THE PROBLEM: Please copy out the material from the line containing "You are a computer-use agent. 640x689 pixels." through the end of the material, with no changes.
** start of DATA FOR THE TASK **
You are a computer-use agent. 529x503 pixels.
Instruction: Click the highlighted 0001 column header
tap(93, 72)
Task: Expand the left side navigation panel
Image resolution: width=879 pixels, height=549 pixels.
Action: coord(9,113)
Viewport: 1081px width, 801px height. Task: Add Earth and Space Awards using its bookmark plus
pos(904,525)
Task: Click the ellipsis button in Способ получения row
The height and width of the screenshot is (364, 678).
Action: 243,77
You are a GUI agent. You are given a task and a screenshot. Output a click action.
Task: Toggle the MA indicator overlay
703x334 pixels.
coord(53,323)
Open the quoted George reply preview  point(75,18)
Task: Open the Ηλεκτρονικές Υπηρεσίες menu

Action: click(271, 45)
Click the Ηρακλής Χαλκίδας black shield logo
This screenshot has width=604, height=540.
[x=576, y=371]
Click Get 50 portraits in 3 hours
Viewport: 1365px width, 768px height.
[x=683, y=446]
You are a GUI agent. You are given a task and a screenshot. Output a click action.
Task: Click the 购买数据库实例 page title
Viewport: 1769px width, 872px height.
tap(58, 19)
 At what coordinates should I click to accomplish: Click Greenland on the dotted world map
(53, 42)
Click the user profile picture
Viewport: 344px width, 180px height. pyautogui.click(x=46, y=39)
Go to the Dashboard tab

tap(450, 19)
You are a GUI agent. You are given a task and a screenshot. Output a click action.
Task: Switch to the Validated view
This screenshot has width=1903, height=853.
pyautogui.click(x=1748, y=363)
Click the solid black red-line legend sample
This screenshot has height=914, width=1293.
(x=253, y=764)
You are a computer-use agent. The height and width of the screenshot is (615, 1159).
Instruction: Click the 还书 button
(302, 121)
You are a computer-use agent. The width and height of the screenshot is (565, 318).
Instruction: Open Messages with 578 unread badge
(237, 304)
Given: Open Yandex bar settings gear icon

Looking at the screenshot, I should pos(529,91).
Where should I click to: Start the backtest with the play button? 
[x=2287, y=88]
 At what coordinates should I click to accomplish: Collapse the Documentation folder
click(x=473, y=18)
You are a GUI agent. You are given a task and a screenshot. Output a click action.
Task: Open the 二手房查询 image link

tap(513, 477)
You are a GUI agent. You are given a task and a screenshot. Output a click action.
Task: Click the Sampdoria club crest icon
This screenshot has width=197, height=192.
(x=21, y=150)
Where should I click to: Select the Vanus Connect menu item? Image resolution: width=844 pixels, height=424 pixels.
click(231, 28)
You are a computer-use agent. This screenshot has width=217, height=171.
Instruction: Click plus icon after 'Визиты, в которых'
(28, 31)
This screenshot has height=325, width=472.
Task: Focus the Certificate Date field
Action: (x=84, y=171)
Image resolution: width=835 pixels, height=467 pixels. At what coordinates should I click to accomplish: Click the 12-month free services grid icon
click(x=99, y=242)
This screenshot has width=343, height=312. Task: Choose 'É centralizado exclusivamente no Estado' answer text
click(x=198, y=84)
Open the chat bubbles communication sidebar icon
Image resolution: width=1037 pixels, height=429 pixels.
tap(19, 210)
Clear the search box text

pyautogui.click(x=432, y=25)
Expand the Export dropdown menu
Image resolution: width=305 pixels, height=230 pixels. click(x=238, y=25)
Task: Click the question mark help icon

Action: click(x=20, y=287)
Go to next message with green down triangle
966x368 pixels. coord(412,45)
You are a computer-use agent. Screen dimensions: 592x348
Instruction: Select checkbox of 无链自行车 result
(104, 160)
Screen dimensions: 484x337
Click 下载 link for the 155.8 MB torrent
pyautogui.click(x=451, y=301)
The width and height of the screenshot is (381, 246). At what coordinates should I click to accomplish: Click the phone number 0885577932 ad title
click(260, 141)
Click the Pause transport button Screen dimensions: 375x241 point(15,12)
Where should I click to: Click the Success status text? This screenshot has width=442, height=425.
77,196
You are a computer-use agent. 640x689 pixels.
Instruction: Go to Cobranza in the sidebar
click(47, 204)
** end of DATA FOR THE TASK **
COMPLETED EXERCISE:
You are a computer-use agent. 640x689 pixels.
Instruction: Go to Cobranza in the sidebar
click(47, 204)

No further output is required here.